Thanks Brute 840. We will see how they fit when I get to fit them to the bike. I may need spacers to clear the floorboards anyway...or I may find myself needing to modify the floorboards. I like the look of these 3.5+3.5 offsets. I am kind of expecting fitment issues since the stock offsets are 4+3 in the front and 3+4 in the back. I guess that's part of the fun.


----------



## hussejn (Aug 20, 2013)

*They're on...*

What do you think? I ended up with 2 1/2" spacers in the back. Even if I had gone with the +30 offsets in the back, I would have needed 1 1/4" spacers. Next...floorboard mods. I'm thinking of taking 2" out of each so I get roughly an extra inch in the front and back. The front tires strike the front of the floorboards as I turn them. I think I can probably ride it carefully though.


----------



## Polaris425 (Dec 16, 2004)

Gonna be one sick prairie. :rockn:


----------



## hussejn (Aug 20, 2013)

*Floorboard Mod Suggestions?*

Thanks p. I think it is going to end up suiting my riding style well. I'm kind on a slow plodder on the trails. I like some technical stuff. Just wanted to be able to dive off into the holes with more confidence.

I am trying to come up with a game plan for shortening my floorboards. Thinking of cutting them and welding them back together. This will probably require some mods to the plastics but should keep it looking pretty much stock. I don't want to give up all of the protection they provide.

Any suggestions guys?

Anyone have any experience modifying steel Prairie floorboards? I should probably do a quick search too.


----------



## hussejn (Aug 20, 2013)

*Thumbs up so far...*

Took a little ride in the backroad ditches this afternoon. 58 degrees...finally some decent weather. Going 5-7 on the speedo in low range, hit the go button, felt that red secondary.:yup: It is definitely capable of spinning the terms without any trouble. Had to get them a little dirty anyway, they were way too clean and new looking. Floorboard mods are a must though.


----------



## Polaris425 (Dec 16, 2004)

Nice! You'll have to take someone next time to get action pics.


----------



## hussejn (Aug 20, 2013)

Putting off floorboard mods for much more important things...

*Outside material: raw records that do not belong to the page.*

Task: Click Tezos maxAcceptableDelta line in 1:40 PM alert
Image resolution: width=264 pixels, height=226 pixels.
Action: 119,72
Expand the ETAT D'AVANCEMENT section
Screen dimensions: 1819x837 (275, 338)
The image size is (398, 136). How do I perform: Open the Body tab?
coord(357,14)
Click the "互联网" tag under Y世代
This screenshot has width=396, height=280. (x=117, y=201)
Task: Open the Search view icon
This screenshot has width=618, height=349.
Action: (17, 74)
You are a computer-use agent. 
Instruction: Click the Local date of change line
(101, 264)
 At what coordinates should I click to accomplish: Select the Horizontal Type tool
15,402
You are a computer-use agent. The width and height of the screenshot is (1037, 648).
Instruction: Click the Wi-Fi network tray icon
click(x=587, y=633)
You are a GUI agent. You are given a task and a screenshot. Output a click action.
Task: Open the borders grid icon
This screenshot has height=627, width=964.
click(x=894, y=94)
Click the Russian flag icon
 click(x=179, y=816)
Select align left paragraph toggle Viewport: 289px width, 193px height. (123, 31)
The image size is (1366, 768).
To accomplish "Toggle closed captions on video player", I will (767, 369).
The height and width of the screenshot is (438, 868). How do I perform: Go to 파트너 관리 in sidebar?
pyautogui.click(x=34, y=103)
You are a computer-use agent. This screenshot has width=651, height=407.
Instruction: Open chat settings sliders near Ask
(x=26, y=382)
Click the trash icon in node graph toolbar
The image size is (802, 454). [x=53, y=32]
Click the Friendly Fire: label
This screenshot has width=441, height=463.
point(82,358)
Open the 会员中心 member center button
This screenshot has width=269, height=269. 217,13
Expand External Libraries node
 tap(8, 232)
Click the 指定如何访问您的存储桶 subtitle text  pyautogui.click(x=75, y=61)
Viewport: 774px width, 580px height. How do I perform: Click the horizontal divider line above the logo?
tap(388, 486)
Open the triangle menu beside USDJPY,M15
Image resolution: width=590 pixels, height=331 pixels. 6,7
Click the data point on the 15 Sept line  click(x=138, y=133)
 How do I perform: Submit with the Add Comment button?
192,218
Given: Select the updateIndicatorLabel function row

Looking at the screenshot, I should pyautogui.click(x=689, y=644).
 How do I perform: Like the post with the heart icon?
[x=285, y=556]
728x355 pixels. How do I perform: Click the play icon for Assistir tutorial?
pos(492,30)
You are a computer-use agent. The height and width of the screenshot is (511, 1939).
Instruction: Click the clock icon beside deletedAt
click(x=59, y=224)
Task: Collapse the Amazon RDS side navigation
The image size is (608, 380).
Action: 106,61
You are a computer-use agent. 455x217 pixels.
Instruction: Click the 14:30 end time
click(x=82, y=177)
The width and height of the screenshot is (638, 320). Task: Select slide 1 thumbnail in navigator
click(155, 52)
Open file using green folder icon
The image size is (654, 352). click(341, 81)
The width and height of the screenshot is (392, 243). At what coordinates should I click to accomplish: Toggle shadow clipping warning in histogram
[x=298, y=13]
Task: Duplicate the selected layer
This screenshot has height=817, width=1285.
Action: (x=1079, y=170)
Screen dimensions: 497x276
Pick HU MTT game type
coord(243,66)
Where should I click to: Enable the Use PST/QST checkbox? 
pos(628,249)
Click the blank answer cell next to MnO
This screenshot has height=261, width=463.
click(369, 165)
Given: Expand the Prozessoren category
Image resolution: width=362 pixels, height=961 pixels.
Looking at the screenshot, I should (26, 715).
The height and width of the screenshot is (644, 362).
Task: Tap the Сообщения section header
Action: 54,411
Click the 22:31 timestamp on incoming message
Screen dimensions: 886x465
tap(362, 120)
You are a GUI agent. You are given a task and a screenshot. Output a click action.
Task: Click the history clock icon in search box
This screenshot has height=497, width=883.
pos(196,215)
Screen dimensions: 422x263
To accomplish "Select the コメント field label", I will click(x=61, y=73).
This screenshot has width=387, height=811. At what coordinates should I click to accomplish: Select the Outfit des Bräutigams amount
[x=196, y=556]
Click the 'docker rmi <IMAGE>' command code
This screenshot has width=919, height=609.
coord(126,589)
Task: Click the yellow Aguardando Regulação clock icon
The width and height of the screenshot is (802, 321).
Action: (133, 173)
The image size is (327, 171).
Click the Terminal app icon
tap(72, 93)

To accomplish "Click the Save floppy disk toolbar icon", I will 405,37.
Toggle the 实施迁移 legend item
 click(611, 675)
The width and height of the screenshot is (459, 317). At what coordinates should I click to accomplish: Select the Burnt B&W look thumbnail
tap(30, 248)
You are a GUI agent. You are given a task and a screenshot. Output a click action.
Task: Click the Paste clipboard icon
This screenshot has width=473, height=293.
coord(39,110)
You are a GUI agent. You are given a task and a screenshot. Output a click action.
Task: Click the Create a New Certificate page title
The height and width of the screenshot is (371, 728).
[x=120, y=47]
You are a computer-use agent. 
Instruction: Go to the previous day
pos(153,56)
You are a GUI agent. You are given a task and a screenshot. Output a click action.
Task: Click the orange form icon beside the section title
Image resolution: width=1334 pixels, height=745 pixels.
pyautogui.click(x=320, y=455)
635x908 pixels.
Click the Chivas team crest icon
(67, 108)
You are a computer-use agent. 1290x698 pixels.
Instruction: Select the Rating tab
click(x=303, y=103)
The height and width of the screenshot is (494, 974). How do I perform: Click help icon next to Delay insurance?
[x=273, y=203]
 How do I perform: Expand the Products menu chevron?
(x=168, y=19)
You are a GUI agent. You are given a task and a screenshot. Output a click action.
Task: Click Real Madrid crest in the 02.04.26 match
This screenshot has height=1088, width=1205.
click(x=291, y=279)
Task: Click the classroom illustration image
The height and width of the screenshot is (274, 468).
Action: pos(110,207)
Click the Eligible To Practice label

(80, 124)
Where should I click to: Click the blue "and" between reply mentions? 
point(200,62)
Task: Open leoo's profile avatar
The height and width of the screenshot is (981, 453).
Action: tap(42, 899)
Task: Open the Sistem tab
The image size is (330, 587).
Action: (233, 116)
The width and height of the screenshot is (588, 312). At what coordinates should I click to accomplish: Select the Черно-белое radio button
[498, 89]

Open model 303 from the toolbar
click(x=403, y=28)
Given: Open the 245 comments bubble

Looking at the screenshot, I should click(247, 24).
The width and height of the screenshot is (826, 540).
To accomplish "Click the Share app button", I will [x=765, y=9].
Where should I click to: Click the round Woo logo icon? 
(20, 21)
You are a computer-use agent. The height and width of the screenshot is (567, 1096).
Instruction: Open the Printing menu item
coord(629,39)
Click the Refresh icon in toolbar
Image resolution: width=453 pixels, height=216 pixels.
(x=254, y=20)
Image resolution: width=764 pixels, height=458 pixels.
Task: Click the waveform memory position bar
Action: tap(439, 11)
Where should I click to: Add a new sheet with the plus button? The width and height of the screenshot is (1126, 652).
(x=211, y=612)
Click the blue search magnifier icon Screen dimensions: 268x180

Should be riding or wrenching instead of using Tapatalk.


----------



## hussejn (Aug 20, 2013)

*Tested out the terms...*

Went out to The Cliffs Insane Terrain (Marseilles, IL) yesterday to put the terms to the test. I would describe the riding conditions as pretty gnarly or nasty. The jeep ruts were deep. It was easy to find yourself in a position out on the trails where you were faced with a decision you weren't sure about...if that makes sense. As I was leaving, I saw a jeep being towed out of the trails. I am fairly new to mud riding. The terms are my first set of large mud tires. I have never had a set of laws and I understand they are the best. So with all of that said, I thought the terms performed well. I did get stuck twice and had to winch out each time. Once in a sandy spot in the creek. One of the guys that came over to offer help advised I stay out of that spot as he had seen trucks stuck there. The other was a water filled hole on the trails where I got high centered in between jeep ruts. Other than those two occasions, they pulled me through some pretty deep holes and rode smoother than my old 26" Mud Bugs did on the trails. So far I am happy with them. Here is some evidence. Wish I could have gotten some action shots...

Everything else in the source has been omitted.